Stephen Roberts

Volcanic eruptions may have periodically wiped out Antarctic penguin colonies

Long-term changes in climate and sea ice coverage aren’t the only problems that Antarctica’s penguins face: Volcanoes can also take their toll, a new study suggests. Consider gentoo penguins (Pygoscelius papua), which have a major breeding colony (image) on Ardley Island off the Antarctic peninsula. The orange-billed birds first appeared on the island about 6700 years ago, and previous studies indicate that the climate and sea surface temperatures in the region have been good to them thus far. But sediment cores drilled from a 7300-square-meter lake on the island—which today collects runoff that includes prodigious amounts of penguin guano as well as material eroded from the island’s bedrock—tell a different story.
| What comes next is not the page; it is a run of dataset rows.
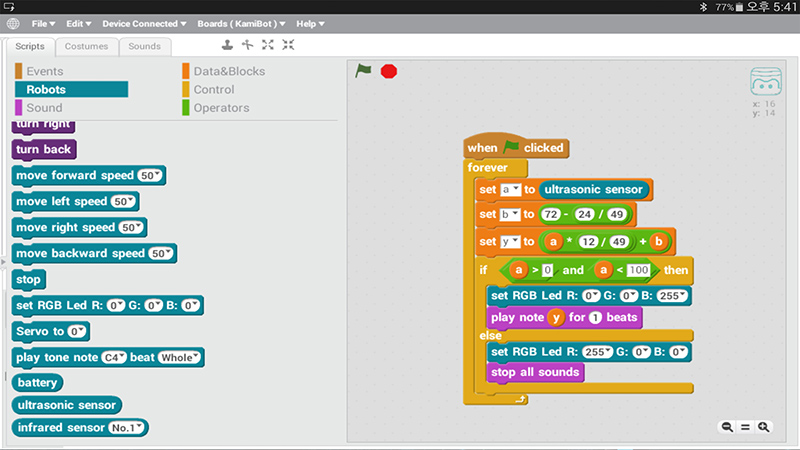
Task: Select the stamp duplicate tool
Action: coord(227,45)
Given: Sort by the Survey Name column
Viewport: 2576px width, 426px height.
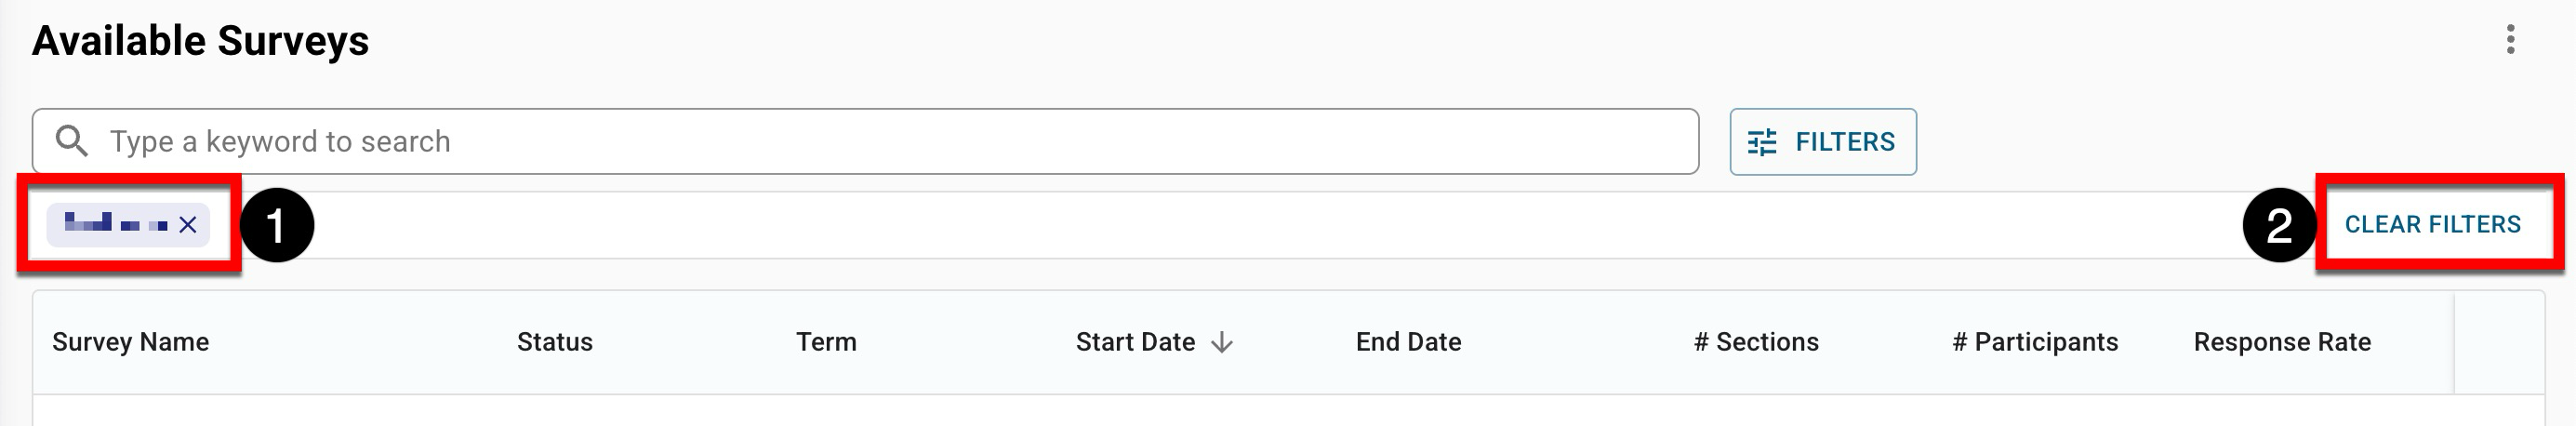Looking at the screenshot, I should tap(130, 342).
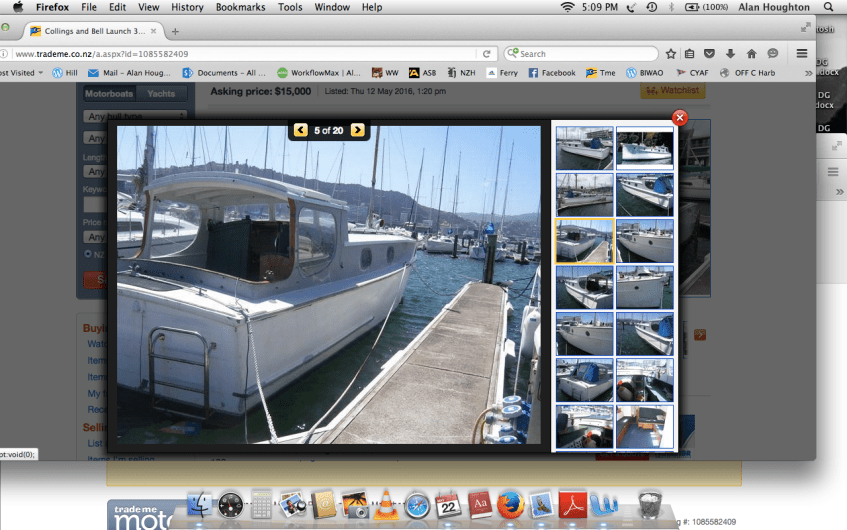Open a new browser tab
The height and width of the screenshot is (530, 847).
[x=175, y=31]
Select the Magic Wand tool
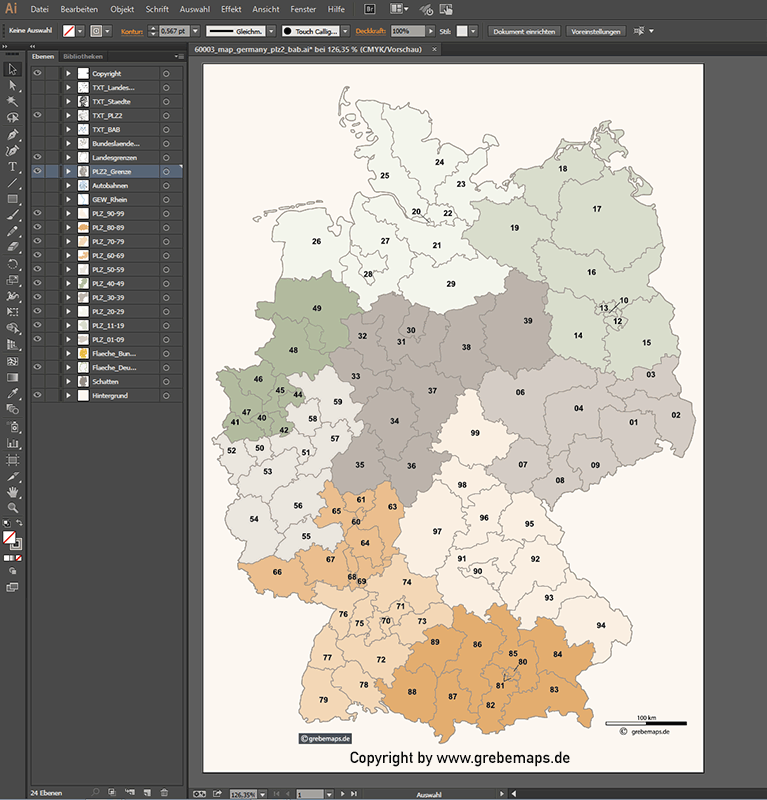767x800 pixels. pos(13,101)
At three times since the birds arrived, major eruptions of a volcano on Deception Island, which lies about 120 kilometers away, have cloaked Ardley Island with centimeters-thick layers of ash that later washed into the lake, the researchers report in Nature Communications. It’s not clear whether each of those ash layers chronicles a single large eruption or a closely spaced sequence of smaller ones. Regardless, guano-free followed by guano-poor sediments left in the wake of these three eruptions suggest that breeding penguins were wiped out—or abandoned the island for posteruption intervals ranging between 400 and 800 years. Thick layers of ash would have made it hard for the birds to breathe, compromised the immune systems of adult and hatchling penguins, and may have prevented adults from collecting pebbles that they needed to construct their nests, the researchers suggest.